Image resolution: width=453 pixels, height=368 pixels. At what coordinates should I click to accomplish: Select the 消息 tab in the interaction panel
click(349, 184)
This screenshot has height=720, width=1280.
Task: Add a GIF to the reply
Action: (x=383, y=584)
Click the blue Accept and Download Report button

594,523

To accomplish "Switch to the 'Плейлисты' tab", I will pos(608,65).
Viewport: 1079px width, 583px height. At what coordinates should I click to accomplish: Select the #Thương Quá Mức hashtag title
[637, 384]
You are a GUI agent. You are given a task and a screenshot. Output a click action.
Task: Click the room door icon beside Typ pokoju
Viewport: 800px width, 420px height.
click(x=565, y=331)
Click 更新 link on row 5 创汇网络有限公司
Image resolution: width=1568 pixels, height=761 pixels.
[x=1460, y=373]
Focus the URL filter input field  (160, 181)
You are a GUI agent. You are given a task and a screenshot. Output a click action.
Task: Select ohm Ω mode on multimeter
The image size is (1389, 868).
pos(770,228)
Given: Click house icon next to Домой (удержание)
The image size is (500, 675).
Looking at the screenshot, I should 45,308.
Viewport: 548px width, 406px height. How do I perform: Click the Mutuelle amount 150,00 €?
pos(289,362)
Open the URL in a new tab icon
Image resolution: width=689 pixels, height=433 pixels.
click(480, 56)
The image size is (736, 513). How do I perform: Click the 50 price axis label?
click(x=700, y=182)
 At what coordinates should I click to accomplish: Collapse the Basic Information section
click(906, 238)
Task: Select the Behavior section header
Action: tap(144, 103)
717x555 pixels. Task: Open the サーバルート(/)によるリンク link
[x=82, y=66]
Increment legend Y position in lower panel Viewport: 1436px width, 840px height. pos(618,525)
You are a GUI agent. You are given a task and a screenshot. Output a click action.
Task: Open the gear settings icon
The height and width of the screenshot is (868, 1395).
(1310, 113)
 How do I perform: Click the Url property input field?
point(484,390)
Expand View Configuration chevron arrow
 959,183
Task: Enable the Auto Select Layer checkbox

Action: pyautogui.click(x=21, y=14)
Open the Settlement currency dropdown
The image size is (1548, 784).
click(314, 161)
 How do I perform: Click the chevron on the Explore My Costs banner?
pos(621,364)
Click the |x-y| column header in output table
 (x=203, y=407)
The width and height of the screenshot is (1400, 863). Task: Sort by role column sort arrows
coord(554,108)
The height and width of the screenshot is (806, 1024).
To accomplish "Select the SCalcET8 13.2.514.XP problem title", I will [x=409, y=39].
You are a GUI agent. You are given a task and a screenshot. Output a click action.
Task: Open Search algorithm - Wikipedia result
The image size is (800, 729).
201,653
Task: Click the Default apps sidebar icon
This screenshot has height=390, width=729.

▸ **WHAT IS ASKED**
Shift every coordinate in the answers by adding 59 to each number, and give the data again, requests included, starting with the line with "Open the Settlement currency dropdown" and going on through the line with "will [x=409, y=39].". Reproduce only those lines.

▸ **RESPONSE**
Open the Settlement currency dropdown
The image size is (1548, 784).
click(373, 220)
 How do I perform: Click the chevron on the Explore My Costs banner?
pos(680,423)
Click the |x-y| column header in output table
 (x=262, y=466)
The width and height of the screenshot is (1400, 863). Task: Sort by role column sort arrows
coord(613,167)
The height and width of the screenshot is (806, 1024).
To accomplish "Select the SCalcET8 13.2.514.XP problem title", I will [x=468, y=98].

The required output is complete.